[start]

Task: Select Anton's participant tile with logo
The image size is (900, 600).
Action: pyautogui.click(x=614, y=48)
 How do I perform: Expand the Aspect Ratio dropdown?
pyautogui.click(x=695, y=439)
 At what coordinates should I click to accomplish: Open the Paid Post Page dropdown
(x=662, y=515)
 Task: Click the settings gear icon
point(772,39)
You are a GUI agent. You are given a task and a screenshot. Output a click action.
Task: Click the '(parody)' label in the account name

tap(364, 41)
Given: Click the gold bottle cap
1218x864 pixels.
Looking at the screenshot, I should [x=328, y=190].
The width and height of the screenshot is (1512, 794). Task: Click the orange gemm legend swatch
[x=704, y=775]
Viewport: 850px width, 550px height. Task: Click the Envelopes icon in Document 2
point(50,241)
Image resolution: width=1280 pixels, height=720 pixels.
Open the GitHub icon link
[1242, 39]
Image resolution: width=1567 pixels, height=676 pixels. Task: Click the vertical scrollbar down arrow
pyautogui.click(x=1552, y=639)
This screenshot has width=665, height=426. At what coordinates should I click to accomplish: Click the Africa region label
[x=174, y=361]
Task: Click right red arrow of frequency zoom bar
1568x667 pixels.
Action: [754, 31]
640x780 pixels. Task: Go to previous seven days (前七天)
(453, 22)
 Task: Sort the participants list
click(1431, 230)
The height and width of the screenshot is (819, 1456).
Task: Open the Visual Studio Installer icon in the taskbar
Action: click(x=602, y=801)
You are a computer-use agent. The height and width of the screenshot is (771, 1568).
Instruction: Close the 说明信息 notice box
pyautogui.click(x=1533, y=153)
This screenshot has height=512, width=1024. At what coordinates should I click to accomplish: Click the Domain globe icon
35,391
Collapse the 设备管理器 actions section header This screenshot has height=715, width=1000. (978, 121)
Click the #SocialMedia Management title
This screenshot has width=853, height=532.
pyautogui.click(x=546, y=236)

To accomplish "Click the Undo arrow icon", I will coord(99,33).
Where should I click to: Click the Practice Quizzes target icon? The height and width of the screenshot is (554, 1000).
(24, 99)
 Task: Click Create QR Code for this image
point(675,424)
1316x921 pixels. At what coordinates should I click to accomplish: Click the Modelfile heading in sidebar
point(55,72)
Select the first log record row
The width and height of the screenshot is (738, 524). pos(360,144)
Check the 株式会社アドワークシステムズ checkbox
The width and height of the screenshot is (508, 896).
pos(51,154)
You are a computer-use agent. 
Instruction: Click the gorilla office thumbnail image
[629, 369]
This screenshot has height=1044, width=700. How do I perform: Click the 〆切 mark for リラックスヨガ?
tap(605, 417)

[end]

(GIVEN INSTRUCTION): In the lines above, switch "pixels" to "px" wherever it appears, and reproduce everything else unchanged.

(EXERCISE ANSWER):
Task: Select Anton's participant tile with logo
The image size is (900, 600).
Action: pyautogui.click(x=614, y=48)
 How do I perform: Expand the Aspect Ratio dropdown?
pyautogui.click(x=695, y=439)
 At what coordinates should I click to accomplish: Open the Paid Post Page dropdown
(x=662, y=515)
 Task: Click the settings gear icon
point(772,39)
You are a GUI agent. You are given a task and a screenshot. Output a click action.
Task: Click the '(parody)' label in the account name

tap(364, 41)
Given: Click the gold bottle cap
1218x864 px.
Looking at the screenshot, I should [x=328, y=190].
The width and height of the screenshot is (1512, 794). Task: Click the orange gemm legend swatch
[x=704, y=775]
Viewport: 850px width, 550px height. Task: Click the Envelopes icon in Document 2
point(50,241)
Image resolution: width=1280 px, height=720 px.
Open the GitHub icon link
[1242, 39]
Image resolution: width=1567 px, height=676 px. Task: Click the vertical scrollbar down arrow
pyautogui.click(x=1552, y=639)
This screenshot has width=665, height=426. At what coordinates should I click to accomplish: Click the Africa region label
[x=174, y=361]
Task: Click right red arrow of frequency zoom bar
1568x667 px.
Action: [754, 31]
640x780 px. Task: Go to previous seven days (前七天)
(453, 22)
 Task: Sort the participants list
click(1431, 230)
The height and width of the screenshot is (819, 1456).
Task: Open the Visual Studio Installer icon in the taskbar
Action: click(x=602, y=801)
You are a computer-use agent. The height and width of the screenshot is (771, 1568).
Instruction: Close the 说明信息 notice box
pyautogui.click(x=1533, y=153)
This screenshot has height=512, width=1024. At what coordinates should I click to accomplish: Click the Domain globe icon
35,391
Collapse the 设备管理器 actions section header This screenshot has height=715, width=1000. (978, 121)
Click the #SocialMedia Management title
This screenshot has width=853, height=532.
pyautogui.click(x=546, y=236)

To accomplish "Click the Undo arrow icon", I will coord(99,33).
Where should I click to: Click the Practice Quizzes target icon? The height and width of the screenshot is (554, 1000).
(24, 99)
 Task: Click Create QR Code for this image
point(675,424)
1316x921 px. At what coordinates should I click to accomplish: Click the Modelfile heading in sidebar
point(55,72)
Select the first log record row
The width and height of the screenshot is (738, 524). pos(360,144)
Check the 株式会社アドワークシステムズ checkbox
The width and height of the screenshot is (508, 896).
pos(51,154)
You are a computer-use agent. 
Instruction: Click the gorilla office thumbnail image
[629, 369]
This screenshot has height=1044, width=700. How do I perform: Click the 〆切 mark for リラックスヨガ?
tap(605, 417)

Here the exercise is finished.